Goal A: Reproduce the blog post word for word from "Welcome to my" up to and including "born in 1800.".

Welcome to my blog. Please feel free to roam around and learn a bit more about Portuguese History. To find your interests, please, have a look at the right side of the page, where you can find all the posts arrenged into labels, such as "Society", "Politics", etc. Enjoy!

Wednesday, December 9, 2015

Maria da Conceição Mirandella

What a find! Browsing through Facebook, found this image on a page with Historical images of Portugal and that I follow.

This photo is of a woman that lived on Oeiras during the French Invasions and was taken in her old days, of course. Here's what it says:

«Maria da Conceição Mirandella
Was born in 1800.
Now lives in Paço de Arcos. Still does all the domestic work and sews with the help of glasses. Never was ill and in her time a very pretty girl. She saw a century pass, and is a curious live document that can be a beautiful help for the anecdotal History of the presence of D. Miguel in his court in Caxias.»

Goal B: In the listing, rewrite the lines from the line with "You are a GUI" up to and including the final line of the listing, changing "folder" to "directory" and keeping everything else identical. Leave the pictures out.

Text and element pointing records:

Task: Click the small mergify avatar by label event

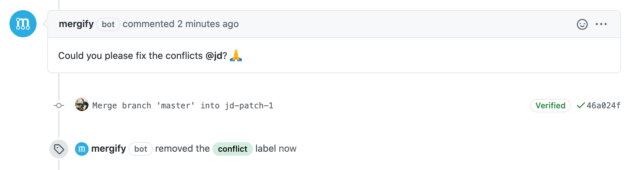Action: tap(82, 149)
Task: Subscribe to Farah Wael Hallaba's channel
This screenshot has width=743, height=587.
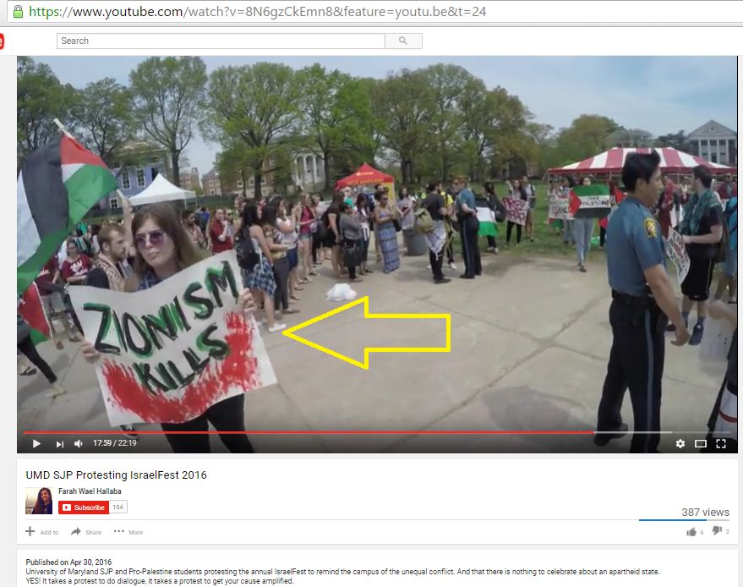Action: point(83,507)
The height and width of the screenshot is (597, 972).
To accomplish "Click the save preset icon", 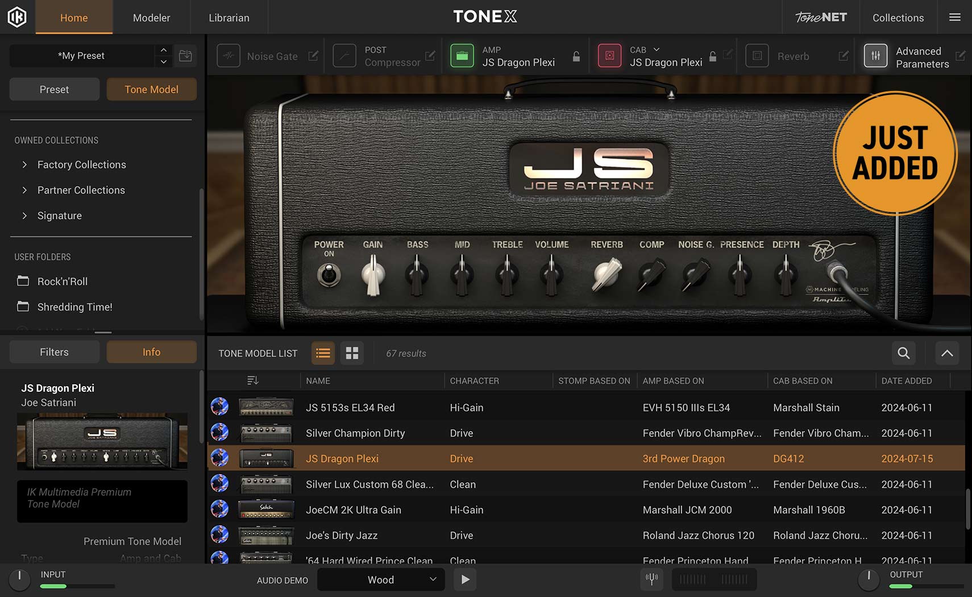I will pos(185,56).
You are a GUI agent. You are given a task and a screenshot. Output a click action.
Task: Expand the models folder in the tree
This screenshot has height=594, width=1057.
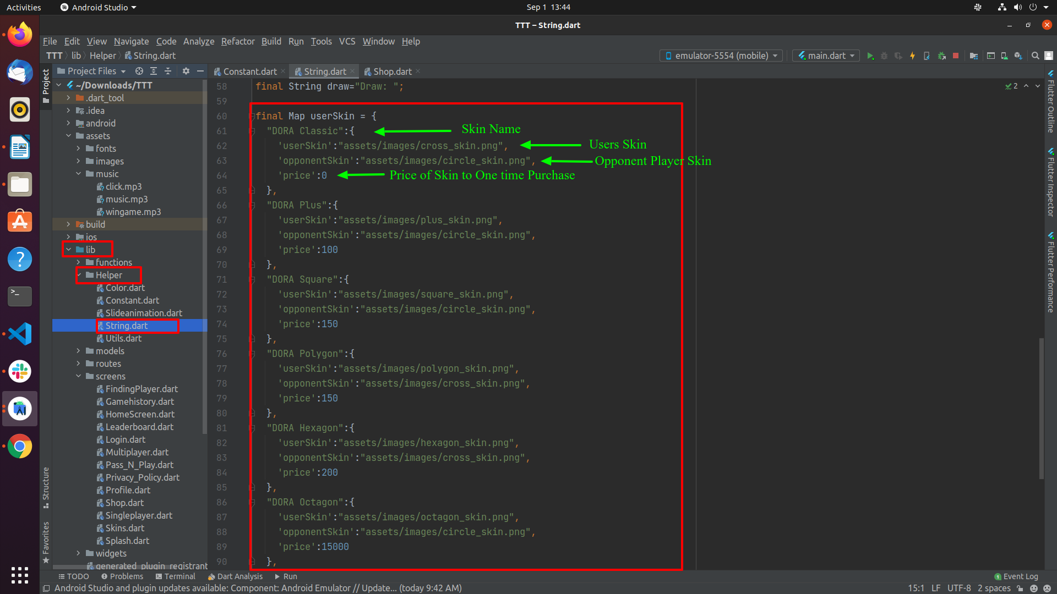[x=78, y=351]
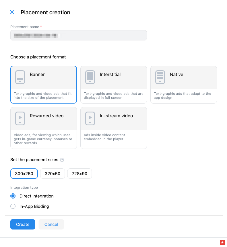The height and width of the screenshot is (247, 227).
Task: Choose the 320x50 placement size
Action: coord(53,174)
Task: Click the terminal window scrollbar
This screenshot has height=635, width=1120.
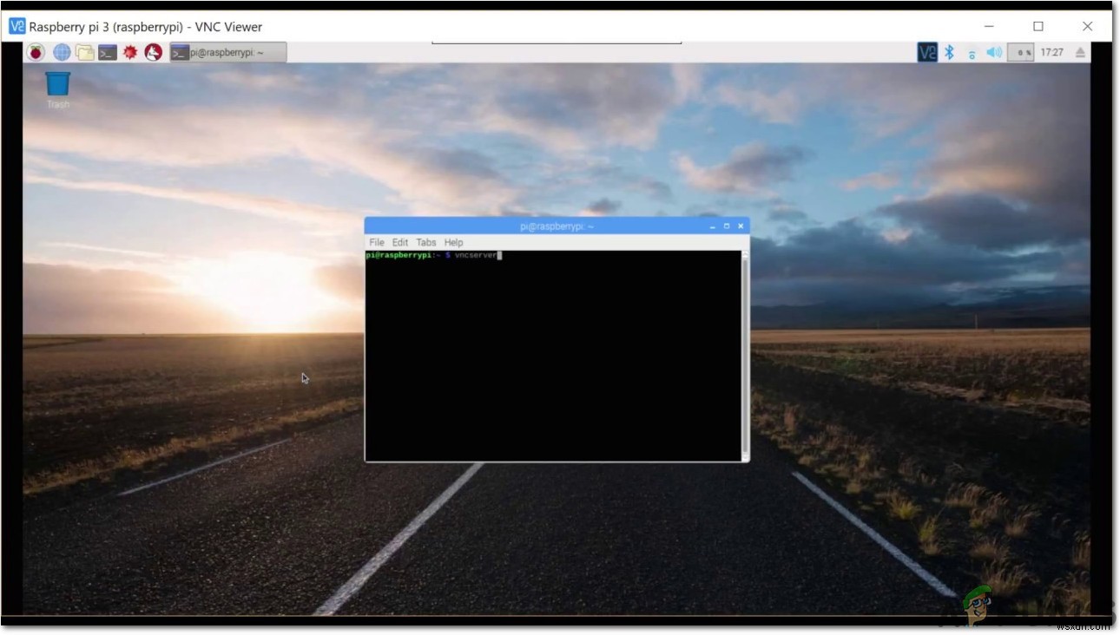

Worked answer A:
Welcome to my blog. Please feel free to roam around and learn a bit more about Portuguese History. To find your interests, please, have a look at the right side of the page, where you can find all the posts arrenged into labels, such as "Society", "Politics", etc. Enjoy!

Wednesday, December 9, 2015

Maria da Conceição Mirandella

What a find! Browsing through Facebook, found this image on a page with Historical images of Portugal and that I follow.

This photo is of a woman that lived on Oeiras during the French Invasions and was taken in her old days, of course. Here's what it says:

«Maria da Conceição Mirandella
Was born in 1800.

Worked answer B:
You are a GUI agent. You are given a task and a screenshot. Output a click action.
Task: Expand the models directory in the tree
This screenshot has height=594, width=1057.
[x=78, y=351]
The height and width of the screenshot is (247, 227).
Task: Choose the 320x50 placement size
Action: coord(53,174)
Task: Click the terminal window scrollbar
This screenshot has height=635, width=1120.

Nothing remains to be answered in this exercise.